All investigated datasets harbor SNPs in deviation of Hardy–Weinberg equilibrium and allelic ratio. Summary of canonical (black) and deviant (red) SNPs as categorized by ngsParalog (P < 0.001) for 100,000 randomly selected SNPs in the American Eel, Arctic Char, Lake Whitefish (James Bay and Great Slave Lake), and Atlantic Salmon (1.5× and 4.8× coverage) datasets. A) Histograms of F_IS with an inset pie chart showing the proportion of SNPs by category. B) HDplot showing the proportion of heterozygotes in relation to deviation in allelic ratio (Z-score). C) Proportion of heterozygotes in relation to mean allelic ratio in heterozygous samples with at least 4× coverage. D) Distribution of depth of coverage by SNP category. The y axis was restricted to depth under 10× for clarity, but deviant SNPs had maximum depths that greatly exceeded 10×.

Fig. 2.

Deviant SNPs are found in low- to intermediate-coverage datasets. Number of canonical (black, above) and deviant (red, below) SNPs as categorized by ngsParalog in the 4.8× Atlantic Salmon dataset. Deviant SNPs categorized as canonical in the subsampled datasets are represented by the hatched portion of bars, but canonical SNPs categorized as deviant were too rare to be visualized. SNPs absent from the 4.8× dataset (less than 1.5% of all SNPs) were not shown.

Fig. 3.

Deviant SNPs are more common in repetitive DNA and recently rediploidized regions. Density of canonical and deviant SNPs (by kb) in 1 Mb nonoverlapping windows for the A) American Eel, B) Arctic Char, C) James Bay Lake Whitefish, and D) 4.8× Atlantic Salmon datasets. SNPs are split based on whether they were found in repetitive regions identified by Repeat Masker (hatched) or not (plain boxplot). Windows are categorized based on their percentage of identity with their ohnolog, color-coded from yellow to dark red. For salmonid datasets, the inset histograms show the relative frequency of percentages of identity in windows. Only base pairs with an average depth above 0.75× were considered for the calculation of SNP densities.

Fig. 4.

Peaks of elevated coverage are enriched in both deviant SNPs and certain classes of repetitive DNA elements. A) Depth of coverage in 15 kb windows on the first chromosome of the American Eel, Arctic Char, Lake Whitefish, and Atlantic Salmon (from top to bottom; the first chromosome was arbitrarily selected and is shown here as a representative illustration of patterns observed over the entire genome).

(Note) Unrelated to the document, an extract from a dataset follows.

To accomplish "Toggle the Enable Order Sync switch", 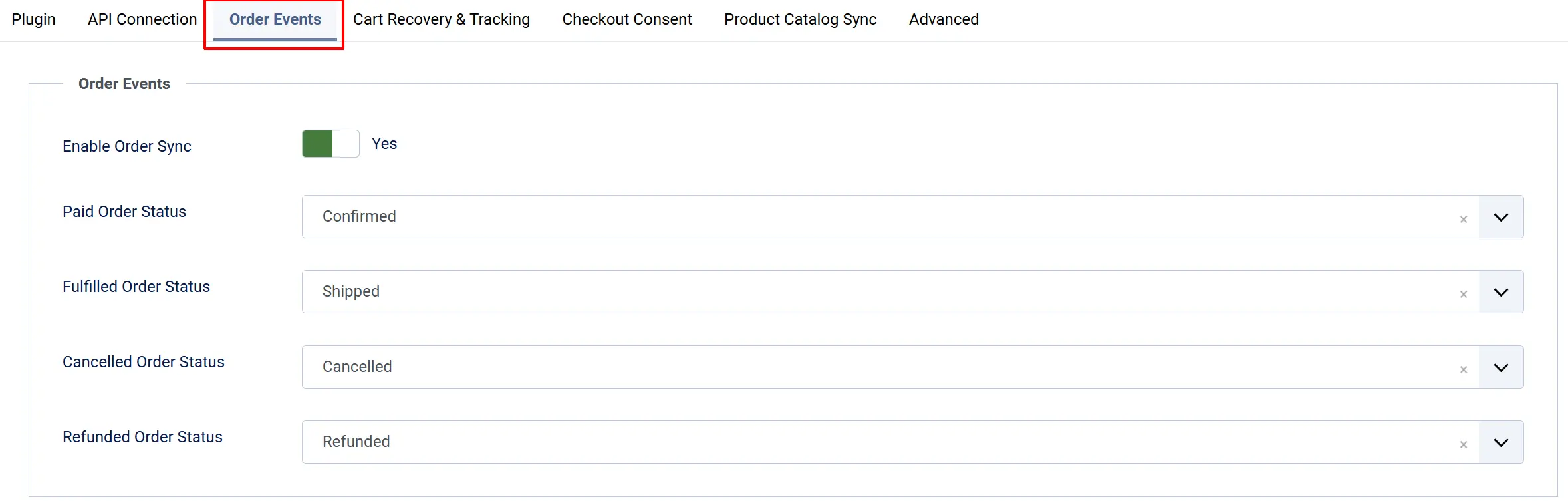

The position of canonical (black) and deviant (red) SNPs are marked as points according to their likelihood ratio of being in a mismapped region, according to ngsParalog. The extent of repetitive elements is indicated by colored rectangles at the bottom of the plots, the depth threshold delimiting peaks of coverage is shown by the light gray dashed line, and deviant regions composed of 150 bp windows centered on each deviant SNPs are shadowed in light red. B) Proportion of sequence covered of the most frequent clades of transposable elements and other repeat types in the sufficiently covered portion of the genome (left) compared to peaks of elevated coverage between 20 and 1,000 bp (right).

Fig. 5.

Population genetic differentiation is underestimated when deviant SNPs are not removed from the dataset. A) Relationship between pairwise Fst estimated between populations using all SNPs in the Arctic Char dataset and only SNPs categorized as canonical by ngsParalog. Three pairs of populations are highlighted in yellow, corresponding to population 1 (low Fst), 2 (medium Fst), and 3 (high Fst) paired with a fourth common population. Unfolded two-dimensional site frequency spectra (2dSFS) are shown for these pairs using B) all SNPs and C) only canonical SNPs. One-dimensional site frequency spectra (1dSFS) for the four highlighted populations are shown along the axes of the 2dSFS. For better visualization, SNPs fixed for either allele were hidden from the 1dSFS.

Fig. 6.

Failure to remove deviant SNPs leads to overestimation of genetic diversity in datasets with various deviant SNP densities. Distribution of A) Waterson's estimator (ϴ_W), B) nucleotide diversity (ϴ_π), and C) Tajima's D in windows of 100 Mb (window step of 20 kb) for four populations (n = 30 individuals) of Arctic Char and a random sample of 30 individuals in the panmictic population of American Eel. Diversity estimation was performed before (red) and after (gray) masking a region of 150 bp centered on each deviant SNP.